(Stored items)
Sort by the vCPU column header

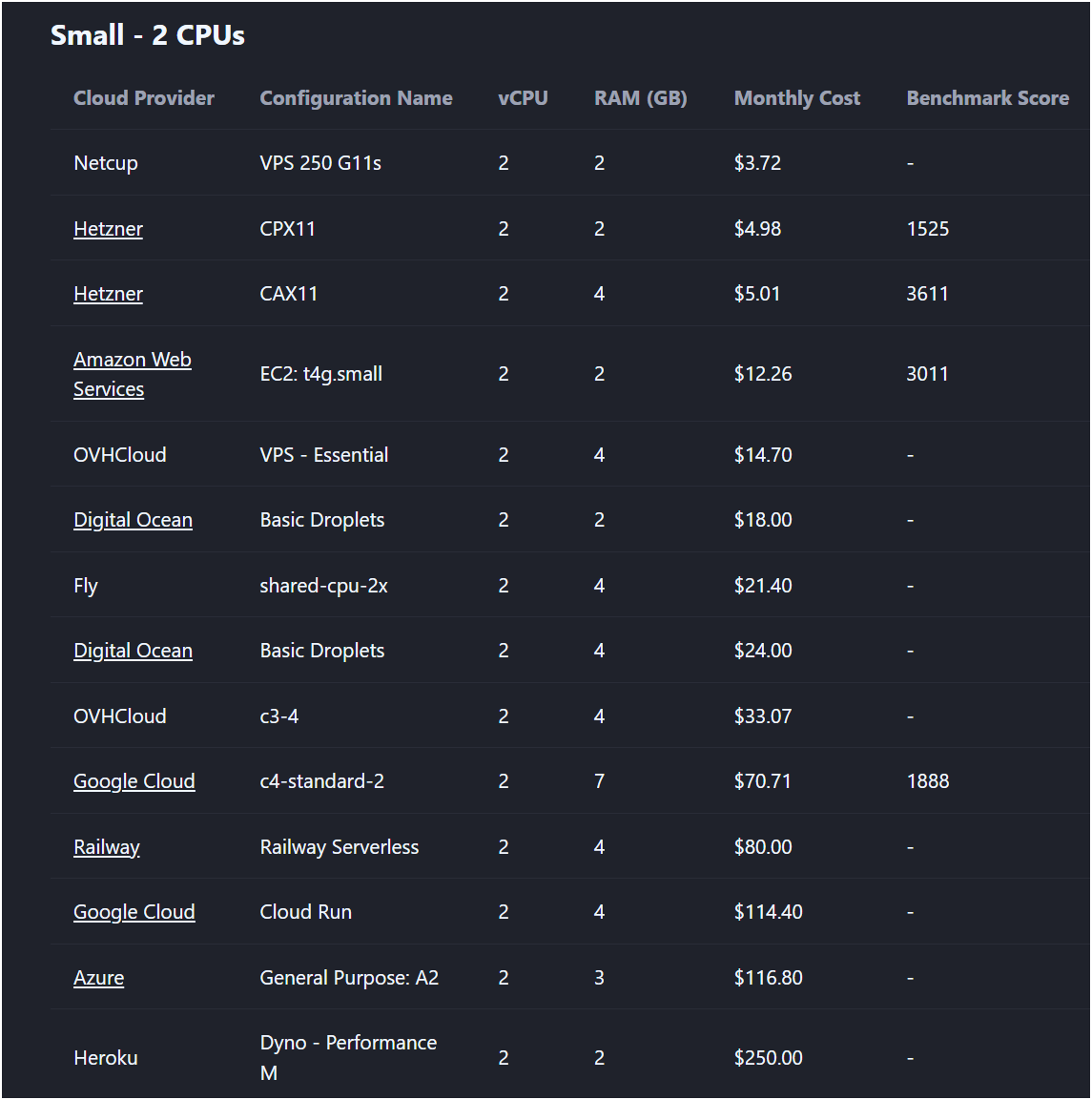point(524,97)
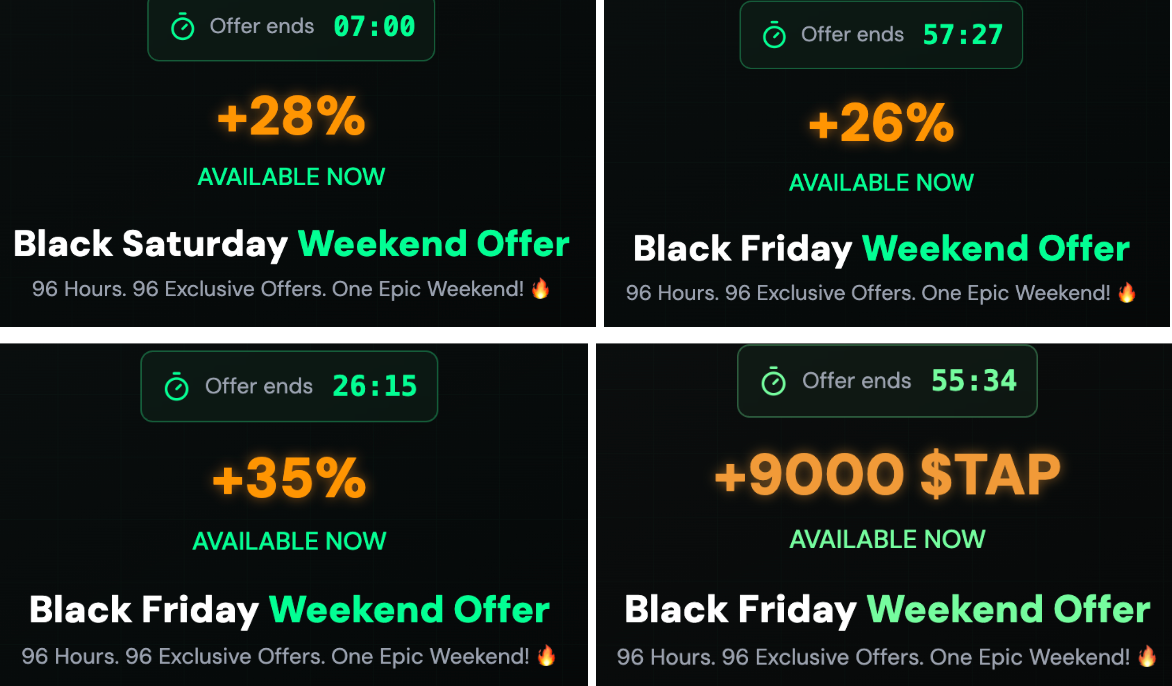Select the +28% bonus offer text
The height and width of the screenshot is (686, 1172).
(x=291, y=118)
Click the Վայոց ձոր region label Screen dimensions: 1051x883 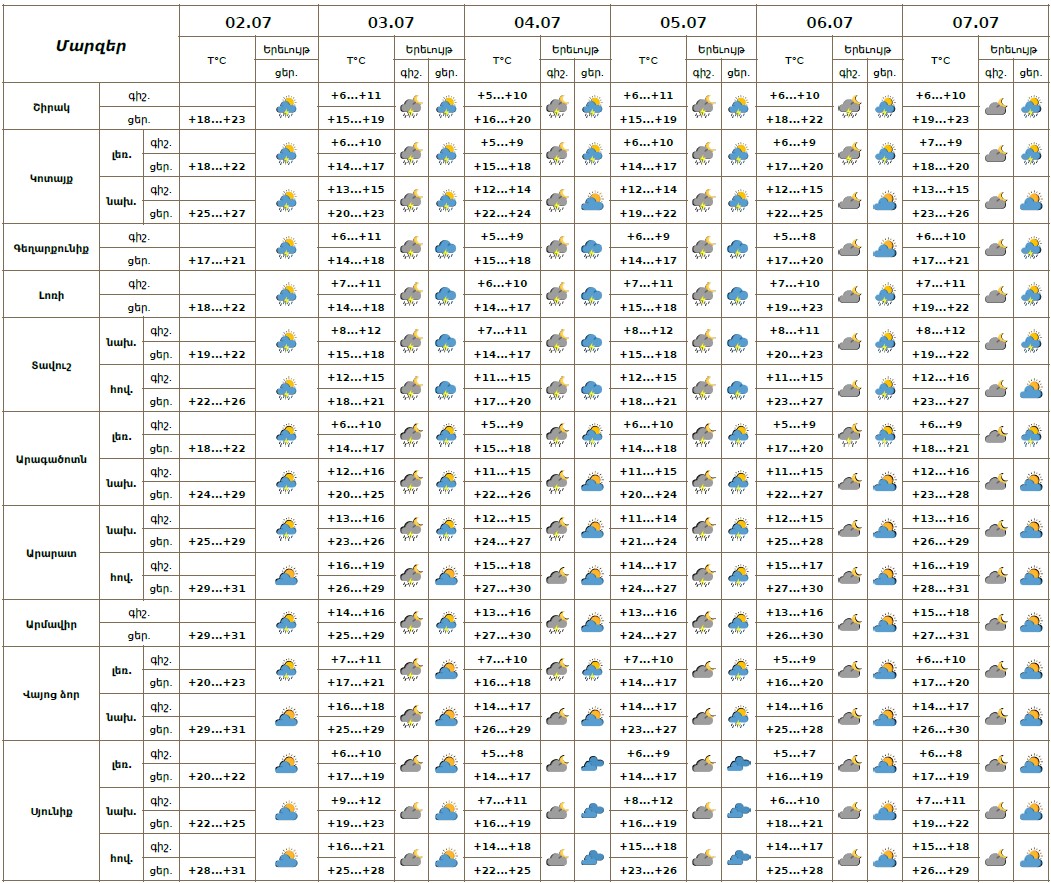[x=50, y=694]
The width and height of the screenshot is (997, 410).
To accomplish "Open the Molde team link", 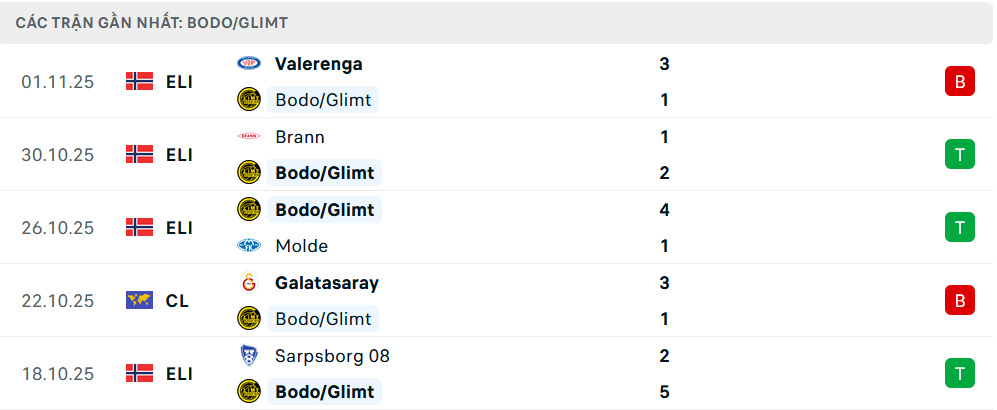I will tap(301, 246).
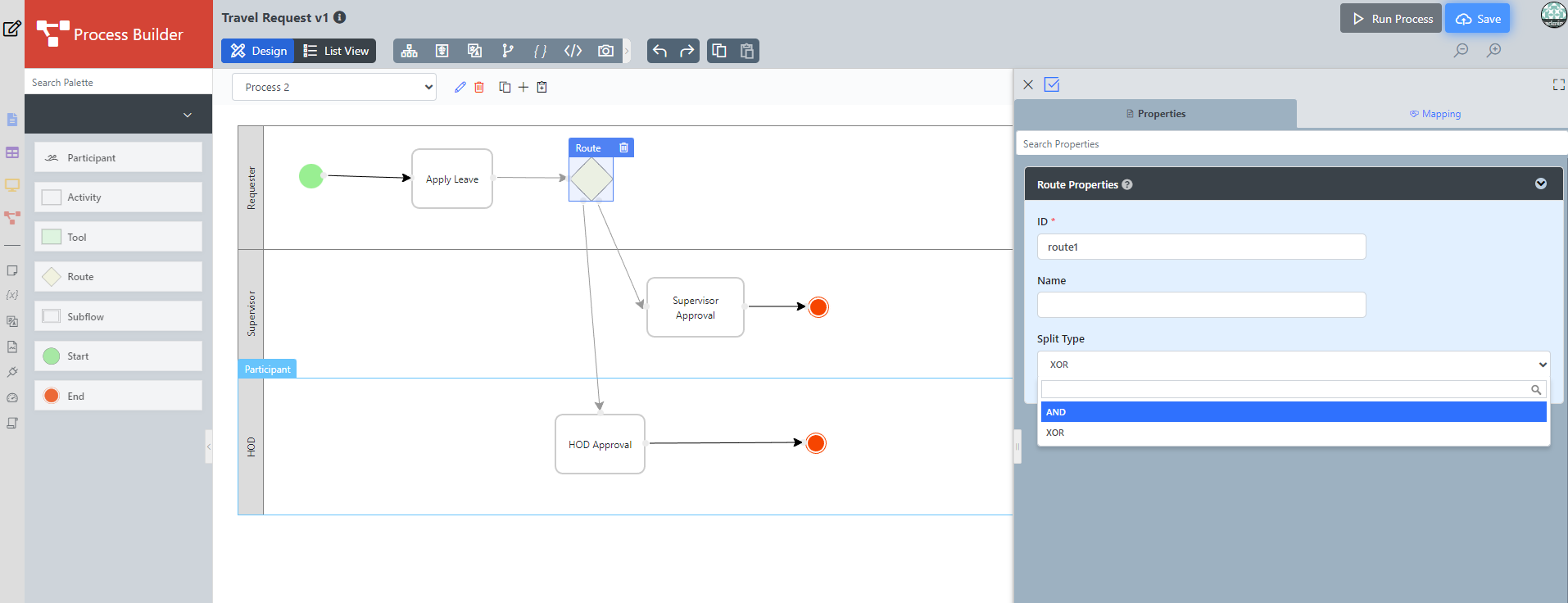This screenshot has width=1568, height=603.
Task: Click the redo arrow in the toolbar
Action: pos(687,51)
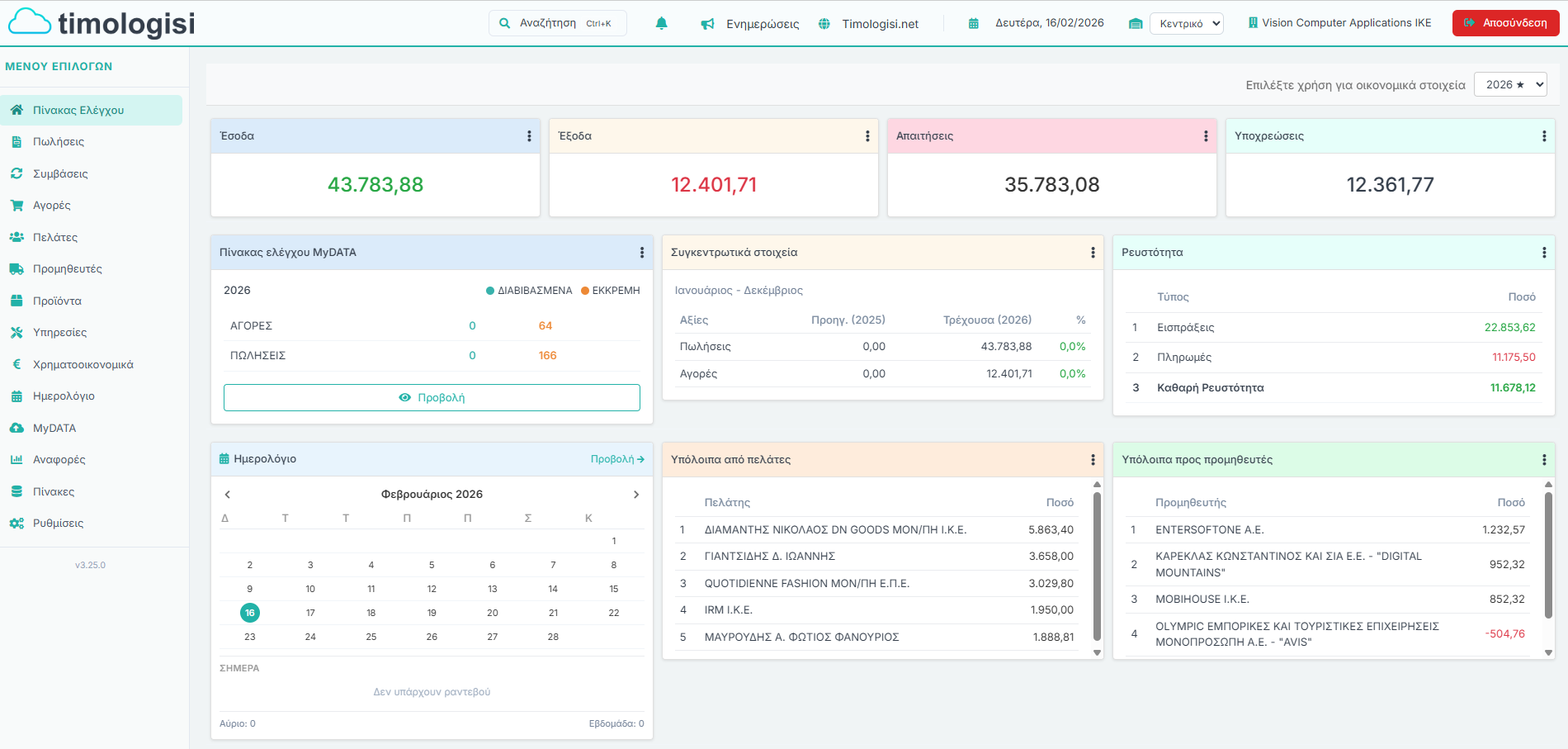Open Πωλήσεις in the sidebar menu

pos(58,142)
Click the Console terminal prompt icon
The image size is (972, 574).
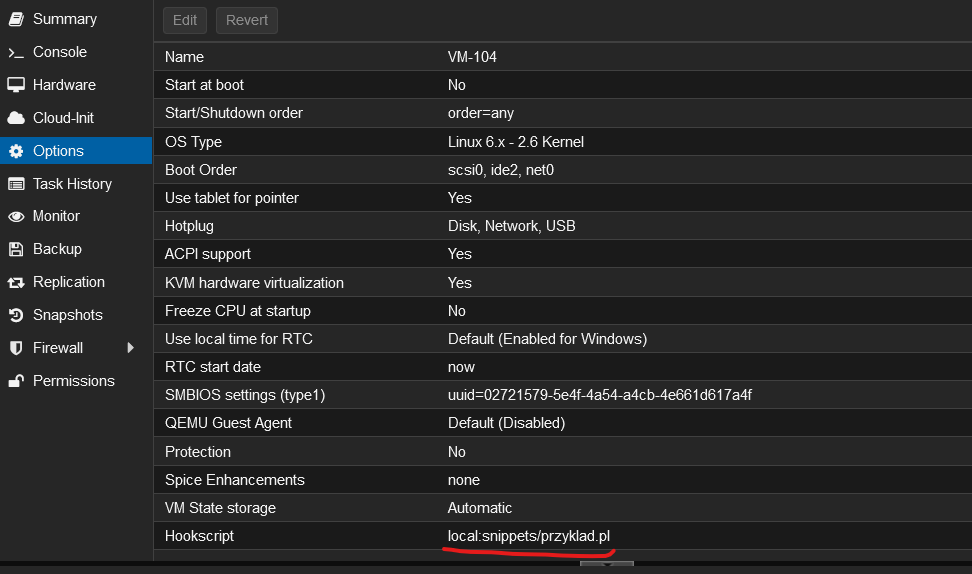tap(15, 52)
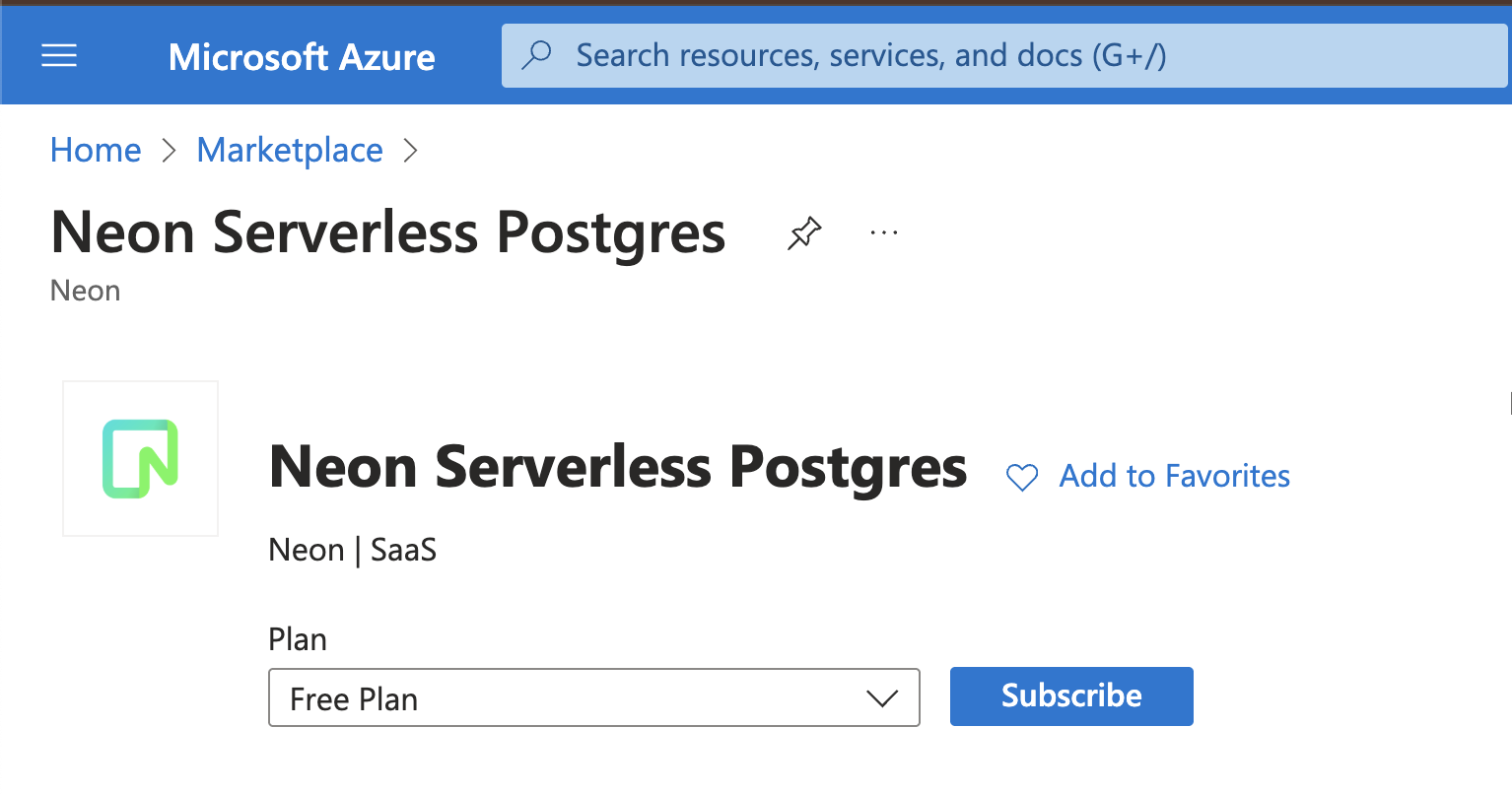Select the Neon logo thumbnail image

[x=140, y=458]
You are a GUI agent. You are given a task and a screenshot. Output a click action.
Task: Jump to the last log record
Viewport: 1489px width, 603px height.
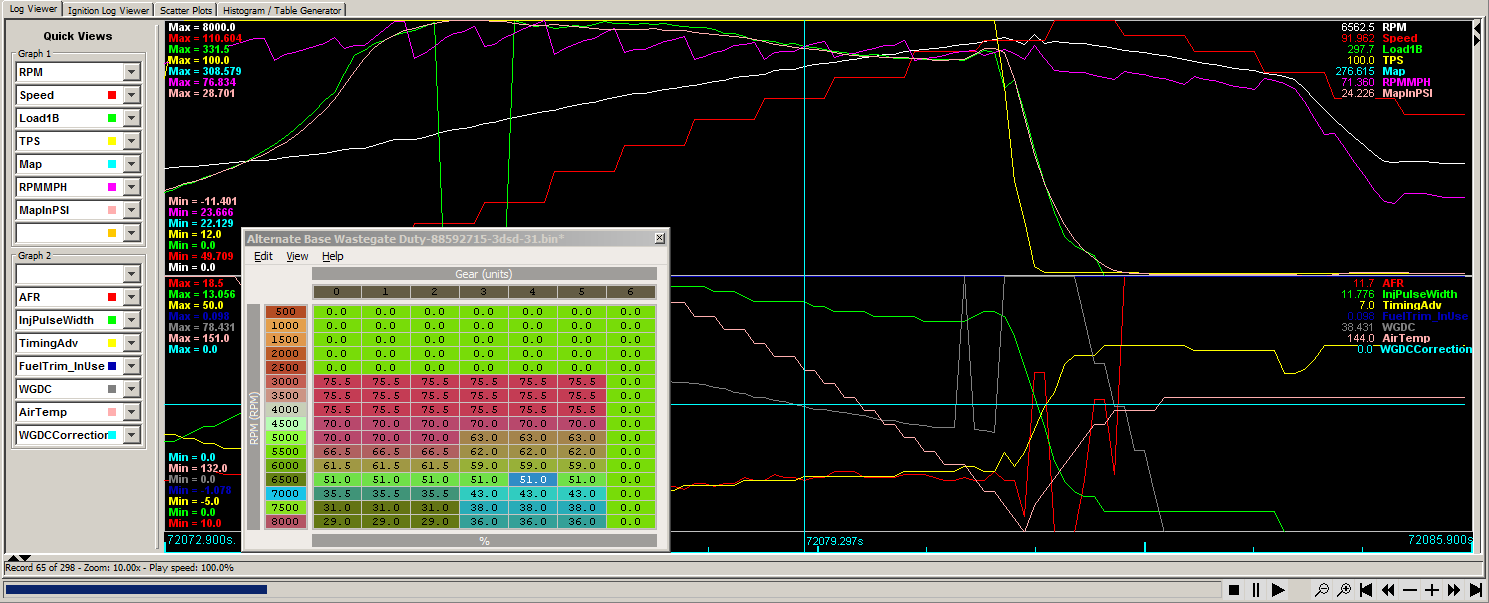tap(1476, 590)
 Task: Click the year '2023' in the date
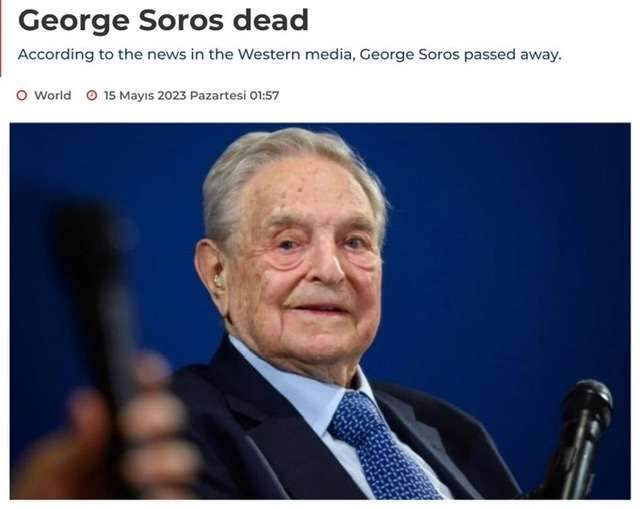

● TASK REQUIREMENTS: Return only the lines from the one containing "Task: Jump to the last log record" through the last line of the entries above, exactly as written and without pictures.

● SOLUTION TO THIS TASK:
Task: Jump to the last log record
Viewport: 1489px width, 603px height.
tap(1476, 590)
 Task: Click the year '2023' in the date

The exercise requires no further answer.